• [Task to carry out]
Return the data in full, exactly as it was written.

---------- Excerpted data ----------

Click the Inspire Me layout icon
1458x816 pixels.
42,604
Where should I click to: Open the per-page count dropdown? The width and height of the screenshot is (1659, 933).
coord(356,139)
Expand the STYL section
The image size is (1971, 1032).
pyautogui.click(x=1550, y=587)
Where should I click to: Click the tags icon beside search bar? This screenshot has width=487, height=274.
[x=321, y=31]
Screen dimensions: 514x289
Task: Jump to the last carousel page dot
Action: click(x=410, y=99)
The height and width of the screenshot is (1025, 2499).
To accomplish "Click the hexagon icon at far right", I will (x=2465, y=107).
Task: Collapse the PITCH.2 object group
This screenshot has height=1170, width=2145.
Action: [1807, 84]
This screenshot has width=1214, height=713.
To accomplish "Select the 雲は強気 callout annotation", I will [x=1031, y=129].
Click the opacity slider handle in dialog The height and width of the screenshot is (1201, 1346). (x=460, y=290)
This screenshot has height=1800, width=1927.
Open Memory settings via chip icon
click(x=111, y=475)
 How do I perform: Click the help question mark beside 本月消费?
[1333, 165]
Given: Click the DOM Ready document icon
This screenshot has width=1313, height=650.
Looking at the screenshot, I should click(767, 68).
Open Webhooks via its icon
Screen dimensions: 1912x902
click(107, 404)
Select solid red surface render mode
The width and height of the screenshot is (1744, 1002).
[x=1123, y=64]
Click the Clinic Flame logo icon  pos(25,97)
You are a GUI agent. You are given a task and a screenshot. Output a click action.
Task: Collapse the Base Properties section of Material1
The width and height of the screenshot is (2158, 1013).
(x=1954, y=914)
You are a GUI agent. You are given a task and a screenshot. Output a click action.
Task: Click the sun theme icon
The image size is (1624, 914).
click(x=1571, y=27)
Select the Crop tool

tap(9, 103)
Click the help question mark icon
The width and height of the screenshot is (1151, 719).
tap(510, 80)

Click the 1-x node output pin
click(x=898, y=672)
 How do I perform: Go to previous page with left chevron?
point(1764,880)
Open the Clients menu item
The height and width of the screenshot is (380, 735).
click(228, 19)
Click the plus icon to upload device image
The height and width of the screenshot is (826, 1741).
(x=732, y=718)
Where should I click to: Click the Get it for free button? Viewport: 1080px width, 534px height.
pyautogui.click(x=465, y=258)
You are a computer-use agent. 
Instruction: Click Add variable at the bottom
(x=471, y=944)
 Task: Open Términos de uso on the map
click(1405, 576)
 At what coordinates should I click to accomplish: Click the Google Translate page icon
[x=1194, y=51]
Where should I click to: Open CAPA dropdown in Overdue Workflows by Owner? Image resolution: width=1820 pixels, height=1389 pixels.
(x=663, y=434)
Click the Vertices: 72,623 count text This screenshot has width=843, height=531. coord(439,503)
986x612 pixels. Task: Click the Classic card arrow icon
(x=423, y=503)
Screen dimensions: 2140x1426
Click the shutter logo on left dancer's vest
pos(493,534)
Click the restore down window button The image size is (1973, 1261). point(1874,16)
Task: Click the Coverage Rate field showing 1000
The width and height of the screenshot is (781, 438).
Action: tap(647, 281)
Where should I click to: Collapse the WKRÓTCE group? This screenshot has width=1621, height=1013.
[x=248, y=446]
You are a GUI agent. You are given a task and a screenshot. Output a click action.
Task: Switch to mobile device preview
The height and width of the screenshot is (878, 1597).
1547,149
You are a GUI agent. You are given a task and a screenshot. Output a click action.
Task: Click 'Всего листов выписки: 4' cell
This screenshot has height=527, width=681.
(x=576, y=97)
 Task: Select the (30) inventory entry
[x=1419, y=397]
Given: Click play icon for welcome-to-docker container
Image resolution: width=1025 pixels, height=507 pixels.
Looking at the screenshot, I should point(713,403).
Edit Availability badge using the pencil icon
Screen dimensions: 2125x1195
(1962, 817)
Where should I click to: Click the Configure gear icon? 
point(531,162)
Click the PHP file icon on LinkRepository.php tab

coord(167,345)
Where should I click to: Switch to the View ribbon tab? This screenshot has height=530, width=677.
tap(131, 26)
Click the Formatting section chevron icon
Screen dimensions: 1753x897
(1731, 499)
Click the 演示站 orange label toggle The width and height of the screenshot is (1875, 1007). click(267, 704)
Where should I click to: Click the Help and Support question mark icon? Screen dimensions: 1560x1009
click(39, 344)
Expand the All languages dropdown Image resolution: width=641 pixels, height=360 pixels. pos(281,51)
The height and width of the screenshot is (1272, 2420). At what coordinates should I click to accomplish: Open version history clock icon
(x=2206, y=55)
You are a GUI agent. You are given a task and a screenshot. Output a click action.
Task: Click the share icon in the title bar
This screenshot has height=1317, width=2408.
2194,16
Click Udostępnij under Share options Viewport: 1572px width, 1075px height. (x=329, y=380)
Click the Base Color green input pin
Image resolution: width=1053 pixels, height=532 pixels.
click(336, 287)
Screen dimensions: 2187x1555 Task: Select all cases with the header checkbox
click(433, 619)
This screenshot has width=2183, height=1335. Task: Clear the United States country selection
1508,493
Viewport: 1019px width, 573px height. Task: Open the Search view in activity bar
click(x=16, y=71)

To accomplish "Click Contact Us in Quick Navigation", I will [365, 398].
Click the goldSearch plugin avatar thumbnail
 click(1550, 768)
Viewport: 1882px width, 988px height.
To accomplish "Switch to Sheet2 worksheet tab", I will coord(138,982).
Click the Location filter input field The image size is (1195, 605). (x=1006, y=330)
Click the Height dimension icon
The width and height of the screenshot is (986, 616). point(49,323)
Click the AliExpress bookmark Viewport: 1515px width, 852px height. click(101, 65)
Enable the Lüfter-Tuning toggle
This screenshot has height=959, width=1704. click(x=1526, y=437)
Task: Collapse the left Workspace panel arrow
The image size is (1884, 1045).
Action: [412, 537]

----------

• [Your solution]
Click the Inspire Me layout icon
1458x816 pixels.
42,604
Where should I click to: Open the per-page count dropdown? The width and height of the screenshot is (1659, 933).
coord(356,139)
Expand the STYL section
The image size is (1971, 1032).
pyautogui.click(x=1550, y=587)
Where should I click to: Click the tags icon beside search bar? This screenshot has width=487, height=274.
[x=321, y=31]
Screen dimensions: 514x289
Task: Jump to the last carousel page dot
Action: click(x=410, y=99)
The height and width of the screenshot is (1025, 2499).
To accomplish "Click the hexagon icon at far right", I will (x=2465, y=107).
Task: Collapse the PITCH.2 object group
This screenshot has height=1170, width=2145.
Action: [1807, 84]
This screenshot has width=1214, height=713.
To accomplish "Select the 雲は強気 callout annotation", I will [x=1031, y=129].
Click the opacity slider handle in dialog The height and width of the screenshot is (1201, 1346). (x=460, y=290)
This screenshot has height=1800, width=1927.
Open Memory settings via chip icon
click(x=111, y=475)
 How do I perform: Click the help question mark beside 本月消费?
[1333, 165]
Given: Click the DOM Ready document icon
This screenshot has width=1313, height=650.
Looking at the screenshot, I should click(767, 68).
Open Webhooks via its icon
Screen dimensions: 1912x902
click(107, 404)
Select solid red surface render mode
The width and height of the screenshot is (1744, 1002).
[x=1123, y=64]
Click the Clinic Flame logo icon  pos(25,97)
You are a GUI agent. You are given a task and a screenshot. Output a click action.
Task: Collapse the Base Properties section of Material1
The width and height of the screenshot is (2158, 1013).
(x=1954, y=914)
You are a GUI agent. You are given a task and a screenshot. Output a click action.
Task: Click the sun theme icon
The image size is (1624, 914).
click(x=1571, y=27)
Select the Crop tool

tap(9, 103)
Click the help question mark icon
The width and height of the screenshot is (1151, 719).
tap(510, 80)

Click the 1-x node output pin
click(x=898, y=672)
 How do I perform: Go to previous page with left chevron?
point(1764,880)
Open the Clients menu item
The height and width of the screenshot is (380, 735).
click(228, 19)
Click the plus icon to upload device image
The height and width of the screenshot is (826, 1741).
(x=732, y=718)
Where should I click to: Click the Get it for free button? Viewport: 1080px width, 534px height.
pyautogui.click(x=465, y=258)
You are a computer-use agent. 
Instruction: Click Add variable at the bottom
(x=471, y=944)
 Task: Open Términos de uso on the map
click(1405, 576)
 At what coordinates should I click to accomplish: Click the Google Translate page icon
[x=1194, y=51]
Where should I click to: Open CAPA dropdown in Overdue Workflows by Owner? Image resolution: width=1820 pixels, height=1389 pixels.
(x=663, y=434)
Click the Vertices: 72,623 count text This screenshot has width=843, height=531. coord(439,503)
986x612 pixels. Task: Click the Classic card arrow icon
(x=423, y=503)
Screen dimensions: 2140x1426
Click the shutter logo on left dancer's vest
pos(493,534)
Click the restore down window button The image size is (1973, 1261). point(1874,16)
Task: Click the Coverage Rate field showing 1000
The width and height of the screenshot is (781, 438).
Action: tap(647, 281)
Where should I click to: Collapse the WKRÓTCE group? This screenshot has width=1621, height=1013.
[x=248, y=446]
You are a GUI agent. You are given a task and a screenshot. Output a click action.
Task: Switch to mobile device preview
The height and width of the screenshot is (878, 1597).
1547,149
You are a GUI agent. You are given a task and a screenshot. Output a click action.
Task: Click 'Всего листов выписки: 4' cell
This screenshot has height=527, width=681.
(x=576, y=97)
 Task: Select the (30) inventory entry
[x=1419, y=397]
Given: Click play icon for welcome-to-docker container
Image resolution: width=1025 pixels, height=507 pixels.
Looking at the screenshot, I should point(713,403).
Edit Availability badge using the pencil icon
Screen dimensions: 2125x1195
(1962, 817)
Where should I click to: Click the Configure gear icon? 
point(531,162)
Click the PHP file icon on LinkRepository.php tab

coord(167,345)
Where should I click to: Switch to the View ribbon tab? This screenshot has height=530, width=677.
tap(131, 26)
Click the Formatting section chevron icon
Screen dimensions: 1753x897
(1731, 499)
Click the 演示站 orange label toggle The width and height of the screenshot is (1875, 1007). click(267, 704)
Where should I click to: Click the Help and Support question mark icon? Screen dimensions: 1560x1009
click(39, 344)
Expand the All languages dropdown Image resolution: width=641 pixels, height=360 pixels. pos(281,51)
The height and width of the screenshot is (1272, 2420). At what coordinates should I click to accomplish: Open version history clock icon
(x=2206, y=55)
You are a GUI agent. You are given a task and a screenshot. Output a click action.
Task: Click the share icon in the title bar
This screenshot has height=1317, width=2408.
2194,16
Click Udostępnij under Share options Viewport: 1572px width, 1075px height. (x=329, y=380)
Click the Base Color green input pin
Image resolution: width=1053 pixels, height=532 pixels.
click(336, 287)
Screen dimensions: 2187x1555 Task: Select all cases with the header checkbox
click(433, 619)
This screenshot has width=2183, height=1335. Task: Clear the United States country selection
1508,493
Viewport: 1019px width, 573px height. Task: Open the Search view in activity bar
click(x=16, y=71)

To accomplish "Click Contact Us in Quick Navigation", I will [365, 398].
Click the goldSearch plugin avatar thumbnail
 click(1550, 768)
Viewport: 1882px width, 988px height.
To accomplish "Switch to Sheet2 worksheet tab", I will coord(138,982).
Click the Location filter input field The image size is (1195, 605). (x=1006, y=330)
Click the Height dimension icon
The width and height of the screenshot is (986, 616). point(49,323)
Click the AliExpress bookmark Viewport: 1515px width, 852px height. click(101, 65)
Enable the Lüfter-Tuning toggle
This screenshot has height=959, width=1704. click(x=1526, y=437)
Task: Collapse the left Workspace panel arrow
The image size is (1884, 1045).
Action: [412, 537]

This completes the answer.